TAREFAS ESCRITAS:
- 1) Transcreva o trecho do texto sobre a Seleção de 1982 que vai de "Eu estava em" até "do futebol mundial.", incluindo essas duas passagens.
- 2) Resuma em duas frases o texto sobre a Seleção de 1982.

TEXTO FORNECIDO:
##############################

Uma seleção que entrou para a história do futebol mundial mesmo derrotada antes do jogo final. O Brasil de 1982. O Brasil de Zico, Sócrates, Falcão e companhia. O Brasil de Telê Santana. Muitas versões, pesquisas, estudos, contestações e teses foram feitas sobre o fatídico jogo contra a seleção italiana.
Faltava um livro na literatura esportiva com a visão dos protagonistas daquele time espetacular. É assim que surge o livro de Paulo Roberto Falcão, personagem central desta história, jogador-autor de “Brasil – O time que perdeu a Copa e conquistou o mundo” (AGE Editora)
O texto nas “orelhas” da obra é assinado pelo narrador Galvão Bueno. E mais abaixo, Literatura na Arquibancada destaca as razões que levaram Falcão a fazer este livro.
Um lugar na história
Por Galvão Bueno
Quando recebi o telefonema de meu amigo Paulo Roberto Falcão, que me pedia uma colaboração para a iniciativa dele de escrever um livro que iria passar a limpo toda a trajetória da Seleção de 82, me senti ao mesmo tempo honrado e apavorado.
Afinal, se ele, o Oitavo Rei de Roma, o Bola Bola, e mais todos os gênios que formavam aquele timaço iriam deixar seus depoimentos, o que teria eu a acrescentar?
Eu estava em Nova Jersey, no estádio, preparando minha transmissão para Brasil e Colômbia no dia 14 de novembro de 2012.
Não era um jogo qualquer.
Era o milésimo jogo da Seleção que representa a mais linda história do futebol mundial.
Em uma rápida viagem no tempo, e, depois de algumas contas, cheguei à conclusão de que Deus tinha me dado a honra de fazer mais de 400 transmissões dessa epopeia.
Foram três finais seguidas de Copas do Mundo, 94, 98 e 2002, dois títulos mundiais, e em duas delas tendo Falcão ao meu lado.
São mais de 30 anos correndo junto com nossa Seleção, sendo a voz que levava a alegria e a tristeza a milhões e milhões de brasileiros.
Vi a seleção vencer, perder, dar espetáculo, passar vexames.
Gritei “É Tetra”, abraçado a Pelé e Arnaldo. “É Penta”, com Falcão, Arnaldo e Casagrande.
Gritei até perder a voz, de alegria e desespero.
Mas, confesso, nunca vi nada como o time de 82.

##############################

REGISTROS DE DADOS:
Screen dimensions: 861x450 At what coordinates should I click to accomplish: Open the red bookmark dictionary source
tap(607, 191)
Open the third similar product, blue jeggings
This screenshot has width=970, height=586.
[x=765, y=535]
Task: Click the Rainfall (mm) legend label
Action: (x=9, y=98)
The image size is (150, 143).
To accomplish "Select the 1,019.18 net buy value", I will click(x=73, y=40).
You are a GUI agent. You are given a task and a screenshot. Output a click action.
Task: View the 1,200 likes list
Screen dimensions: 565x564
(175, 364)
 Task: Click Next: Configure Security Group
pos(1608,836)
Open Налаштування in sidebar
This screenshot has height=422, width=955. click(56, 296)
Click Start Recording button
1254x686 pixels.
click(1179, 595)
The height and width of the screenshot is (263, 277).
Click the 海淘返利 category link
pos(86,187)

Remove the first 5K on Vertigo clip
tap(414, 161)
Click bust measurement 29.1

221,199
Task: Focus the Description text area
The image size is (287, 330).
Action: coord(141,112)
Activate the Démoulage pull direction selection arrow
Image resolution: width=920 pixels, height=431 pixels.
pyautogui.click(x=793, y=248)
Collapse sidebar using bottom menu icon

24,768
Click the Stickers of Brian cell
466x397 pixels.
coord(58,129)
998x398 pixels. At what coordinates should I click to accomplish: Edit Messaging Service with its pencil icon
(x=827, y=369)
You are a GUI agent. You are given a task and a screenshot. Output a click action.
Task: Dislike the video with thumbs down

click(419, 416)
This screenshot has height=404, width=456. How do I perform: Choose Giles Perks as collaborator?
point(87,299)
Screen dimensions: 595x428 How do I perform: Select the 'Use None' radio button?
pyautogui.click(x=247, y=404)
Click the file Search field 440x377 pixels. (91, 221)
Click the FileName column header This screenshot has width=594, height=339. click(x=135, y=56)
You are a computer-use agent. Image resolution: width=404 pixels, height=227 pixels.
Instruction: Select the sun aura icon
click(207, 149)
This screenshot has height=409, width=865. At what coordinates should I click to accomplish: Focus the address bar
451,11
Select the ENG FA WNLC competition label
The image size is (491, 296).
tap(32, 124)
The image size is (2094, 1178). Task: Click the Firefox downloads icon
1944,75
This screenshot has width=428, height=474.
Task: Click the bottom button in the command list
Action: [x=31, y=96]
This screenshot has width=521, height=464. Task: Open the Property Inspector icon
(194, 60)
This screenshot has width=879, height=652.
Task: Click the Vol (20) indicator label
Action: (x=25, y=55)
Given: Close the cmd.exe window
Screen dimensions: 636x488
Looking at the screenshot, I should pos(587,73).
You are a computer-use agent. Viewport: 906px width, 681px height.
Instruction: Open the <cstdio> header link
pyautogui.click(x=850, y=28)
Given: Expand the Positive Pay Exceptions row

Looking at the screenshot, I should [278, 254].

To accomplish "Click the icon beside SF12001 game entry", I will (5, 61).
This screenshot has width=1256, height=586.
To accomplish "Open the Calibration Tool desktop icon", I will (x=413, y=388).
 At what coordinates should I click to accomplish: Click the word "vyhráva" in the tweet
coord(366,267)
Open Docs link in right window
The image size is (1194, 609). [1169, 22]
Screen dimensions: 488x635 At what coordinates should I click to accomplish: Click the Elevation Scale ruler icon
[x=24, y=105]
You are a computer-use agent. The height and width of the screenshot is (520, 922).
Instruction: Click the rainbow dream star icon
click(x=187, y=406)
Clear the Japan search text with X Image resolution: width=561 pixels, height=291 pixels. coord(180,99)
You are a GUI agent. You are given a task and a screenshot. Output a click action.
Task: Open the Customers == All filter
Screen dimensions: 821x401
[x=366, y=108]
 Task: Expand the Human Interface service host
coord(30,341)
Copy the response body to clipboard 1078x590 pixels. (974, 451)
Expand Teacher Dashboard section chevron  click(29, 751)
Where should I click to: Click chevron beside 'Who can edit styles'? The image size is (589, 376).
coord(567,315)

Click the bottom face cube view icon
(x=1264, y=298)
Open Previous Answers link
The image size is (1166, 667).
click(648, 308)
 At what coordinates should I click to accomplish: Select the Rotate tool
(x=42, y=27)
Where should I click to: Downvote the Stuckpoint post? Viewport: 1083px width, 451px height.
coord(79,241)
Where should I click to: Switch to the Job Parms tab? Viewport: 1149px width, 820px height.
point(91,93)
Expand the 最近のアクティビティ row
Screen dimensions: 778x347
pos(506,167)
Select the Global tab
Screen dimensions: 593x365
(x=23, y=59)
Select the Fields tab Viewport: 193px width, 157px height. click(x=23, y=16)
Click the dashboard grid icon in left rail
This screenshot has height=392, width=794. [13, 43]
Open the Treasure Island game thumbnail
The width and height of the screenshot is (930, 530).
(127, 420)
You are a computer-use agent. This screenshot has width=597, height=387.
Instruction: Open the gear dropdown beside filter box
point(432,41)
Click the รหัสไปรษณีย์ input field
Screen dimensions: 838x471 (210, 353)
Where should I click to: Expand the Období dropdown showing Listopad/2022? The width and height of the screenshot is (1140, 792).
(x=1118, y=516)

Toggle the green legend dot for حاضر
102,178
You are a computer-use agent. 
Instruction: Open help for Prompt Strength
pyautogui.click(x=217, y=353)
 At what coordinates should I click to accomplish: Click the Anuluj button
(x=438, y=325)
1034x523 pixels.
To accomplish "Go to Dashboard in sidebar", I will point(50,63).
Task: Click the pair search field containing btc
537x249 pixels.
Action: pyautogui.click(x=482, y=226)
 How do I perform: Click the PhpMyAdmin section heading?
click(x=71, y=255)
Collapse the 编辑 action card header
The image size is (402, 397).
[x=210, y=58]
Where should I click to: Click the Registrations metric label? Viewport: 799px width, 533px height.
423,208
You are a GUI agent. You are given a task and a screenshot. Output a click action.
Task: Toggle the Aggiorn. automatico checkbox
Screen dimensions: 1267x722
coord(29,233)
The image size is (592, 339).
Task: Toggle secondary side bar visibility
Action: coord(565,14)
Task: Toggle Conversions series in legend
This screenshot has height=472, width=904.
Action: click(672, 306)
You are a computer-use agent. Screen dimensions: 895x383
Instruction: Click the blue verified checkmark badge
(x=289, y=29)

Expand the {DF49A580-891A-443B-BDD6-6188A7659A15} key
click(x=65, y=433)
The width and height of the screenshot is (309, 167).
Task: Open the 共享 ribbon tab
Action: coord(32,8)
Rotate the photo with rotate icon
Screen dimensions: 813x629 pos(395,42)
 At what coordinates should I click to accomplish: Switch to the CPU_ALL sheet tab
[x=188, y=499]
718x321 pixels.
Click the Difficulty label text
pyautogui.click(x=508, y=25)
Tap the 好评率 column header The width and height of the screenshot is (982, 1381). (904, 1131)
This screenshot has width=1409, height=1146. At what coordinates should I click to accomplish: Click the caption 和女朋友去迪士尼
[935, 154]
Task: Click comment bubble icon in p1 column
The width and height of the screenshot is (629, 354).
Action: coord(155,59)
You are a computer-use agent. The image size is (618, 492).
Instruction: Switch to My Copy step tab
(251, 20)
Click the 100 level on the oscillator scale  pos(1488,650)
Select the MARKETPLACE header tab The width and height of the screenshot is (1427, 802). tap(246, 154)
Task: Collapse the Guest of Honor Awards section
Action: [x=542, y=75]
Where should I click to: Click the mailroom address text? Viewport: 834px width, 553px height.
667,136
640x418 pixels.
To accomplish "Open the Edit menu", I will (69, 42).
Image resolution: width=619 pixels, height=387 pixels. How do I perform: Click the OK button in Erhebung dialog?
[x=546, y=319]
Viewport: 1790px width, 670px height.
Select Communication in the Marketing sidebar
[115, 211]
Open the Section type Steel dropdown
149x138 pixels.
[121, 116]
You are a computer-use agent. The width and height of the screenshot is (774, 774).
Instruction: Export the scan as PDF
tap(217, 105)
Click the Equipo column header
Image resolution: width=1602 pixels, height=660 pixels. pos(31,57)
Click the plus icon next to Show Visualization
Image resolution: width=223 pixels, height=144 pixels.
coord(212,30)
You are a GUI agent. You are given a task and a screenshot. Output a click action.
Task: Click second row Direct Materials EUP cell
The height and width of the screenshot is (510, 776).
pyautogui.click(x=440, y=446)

##############################

RESPOSTAS POR TAREFA:
- 1)
Eu estava em Nova Jersey, no estádio, preparando minha transmissão para Brasil e Colômbia no dia 14 de novembro de 2012.
Não era um jogo qualquer.
Era o milésimo jogo da Seleção que representa a mais linda história do futebol mundial.

- 2) O texto apresenta o livro de Paulo Roberto Falcão sobre a seleção brasileira de 1982, que entrou para a história mesmo derrotada antes do jogo final, e que traz a visão dos protagonistas daquele time. Nas orelhas da obra, Galvão Bueno conta que se sentiu honrado e apavorado com o convite de Falcão, lembra suas mais de 400 transmissões da Seleção e confessa que nunca viu nada como o time de 82.